# DOCUMENT TEXT start

Stephanie Panisello also voices Claire in RE2R, but i haven't seen too much of her there to compare it to her performance here. i will say, however, that i honestly enjoyed her performance here, but there are times when she sounds like she's holding back a bit. it would have been perfect if she let go a little bit more.
Jona Xiao as Shen Mei was also great, but i think she also suffers the sams problem as Stephanje in that she sounds like she'a holding back.
Doug Stone as Wilson was perhaps the most enjoyable for me, as well as Billy Kametz who voiced Patrick.
this (https://youtu.be/HN2OkCu6FbE?si=jl7K8tILCYoheGCX) was pretty badass tho
https://youtu.be/7lnFgfhVW-E?si=RZ-EF-WN2vVDY8PS holy shit.
the unfortunate thing is
most of my responses to your reactions boil down to "welcome to the RE CGI-verse." like:
why tf does Leon look like he's at least 40??
i wish they gave Claire more screen time
why the hell did Jason kill Shen Mei? what was the point? why didn't Leon give a shit when she died?
all fall under that category LMAO
now, in terms of things i can respond to:
was the show purposely designed not to fit into the timeline in any way whatsoever a la "welcome to raccoon city"?

# DOCUMENT TEXT end

- **PROBLEMS TO WORK ON**:
(1) In the post about the show's voice acting, who voiced Patrick?
(2) Continue the post about the show's voice acting from its final line.

# GIVEN ENTRIES start

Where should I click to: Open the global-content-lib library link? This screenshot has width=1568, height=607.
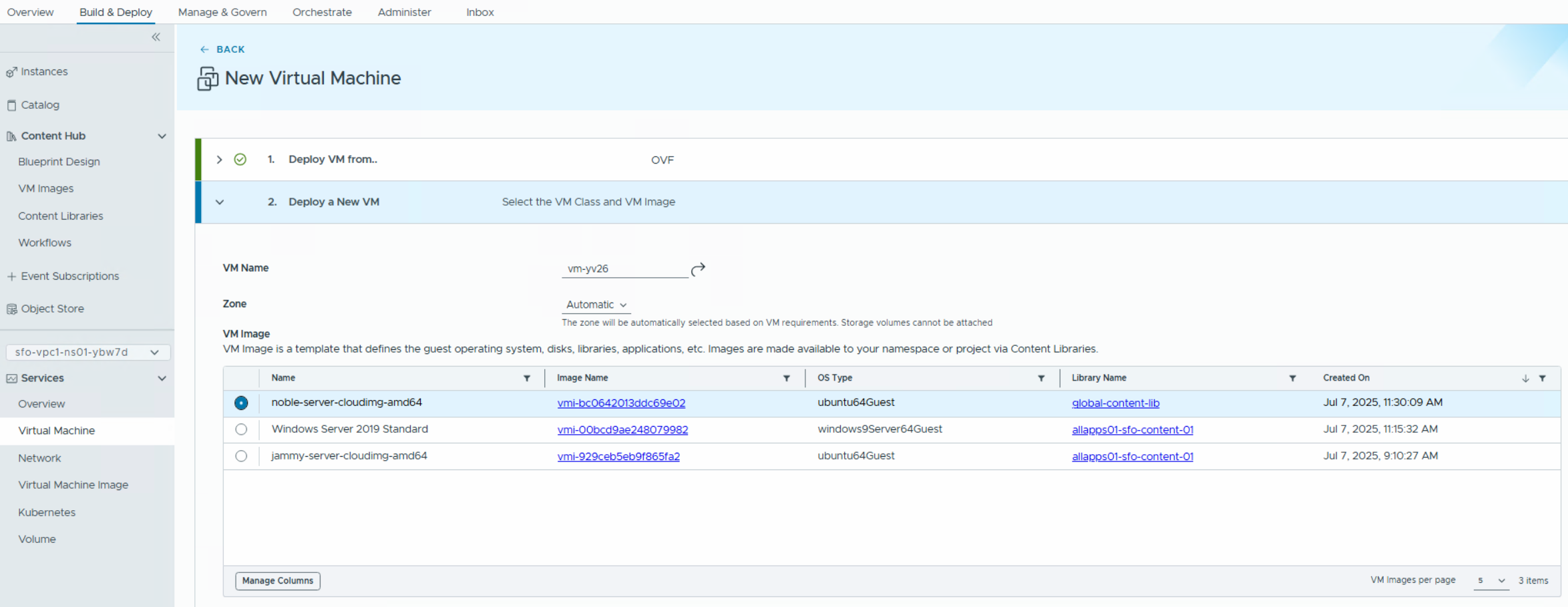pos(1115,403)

# GIVEN ENTRIES end
# GIVEN ENTRIES start

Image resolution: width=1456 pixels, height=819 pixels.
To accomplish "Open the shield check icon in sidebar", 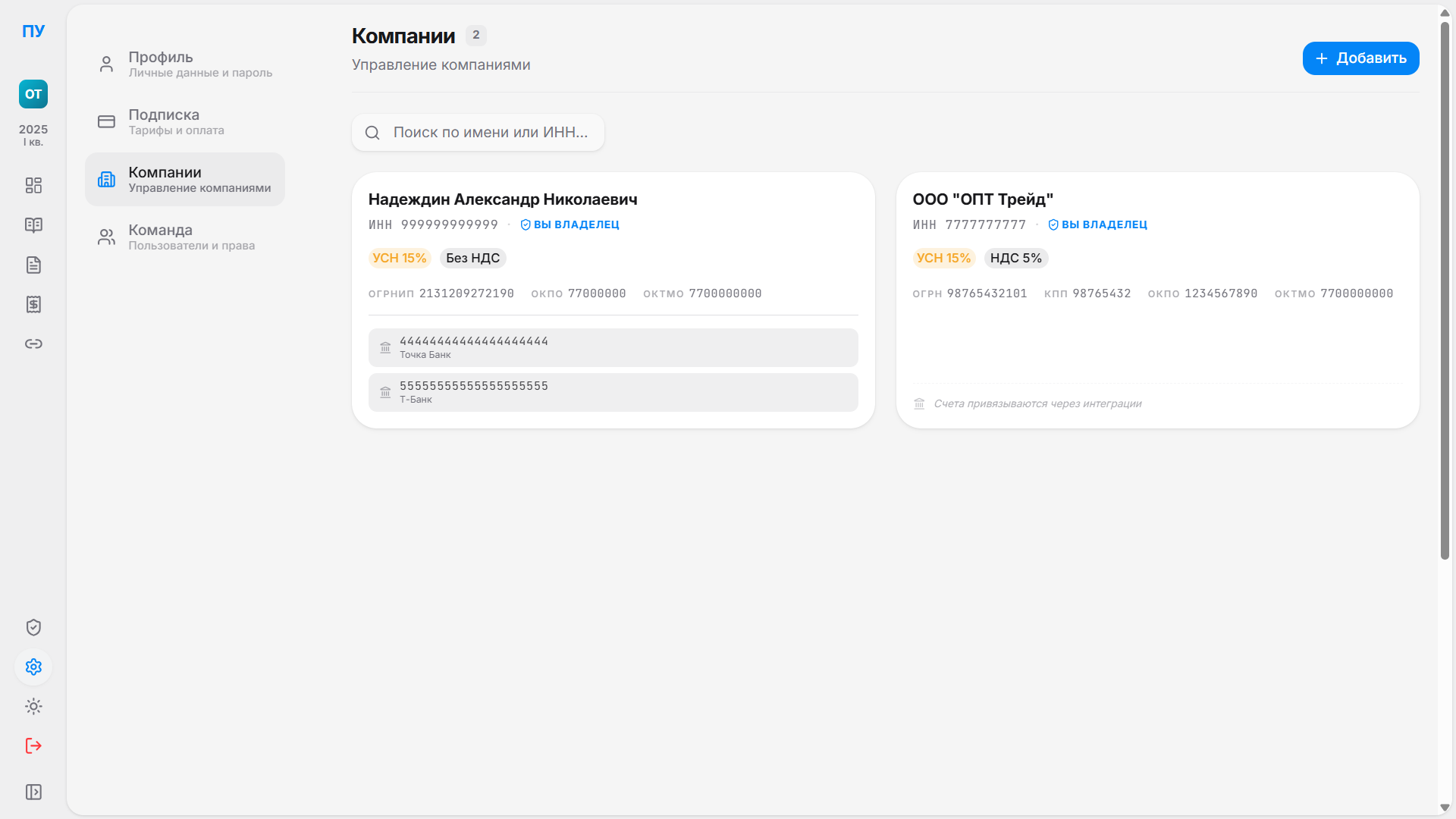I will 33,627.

# GIVEN ENTRIES end

- **EXERCISE ANSWERS**:
(1) Billy Kametz

(2)
no. just because leon's character model looks bad doesn't mean that the story exists out of universe. it takes place in 06 and is part of the regular OG canon timeline. period.
what were they trying to set up with Claire and Leon's interactions?
nothing.
the CGI-verse is the reason why a few true cleon diehards still hold onto hope that cleon will still somehow be endgame, but the fact of the matter is that leon and claire just have That Kind of Friendship. it goes nowhere; it's just how they are.
Shen Mei and Leon too. Leon asks her out and she declines. what was the point of that conversation? i'm just going to assume it's to show the locket with Jun See's picture in it. (were they trying to show how bitchless Leon is at least in this series?)
both explanations are correct. ID adds a new dimension to the running "OG Leon is a Fucking Slut Who Can't Actually Score" gag by making him an actual homewrecker this time around. but ultimately yes it was to show the locket.
what is gonna happen to that chip!?
nothing and you know it lmao
this (https://youtu.be/HN2OkCu6FbE?si=jl7K8tILCYoheGCX) was pretty badass tho
this is the best moment that OG leon has in the entire series and i'm not joking. it's not the best in the sense of "this is when he, as a person, is at his best." it's the best in the sense of "this is the only moment in the entire series where we get to see leon do his Actual Job and know what he Actually Does outside of outbreak incidents, and it serves to add more context and perspective to so many other facets of his character." i could write an entire fucking essay about this scene/moment. god.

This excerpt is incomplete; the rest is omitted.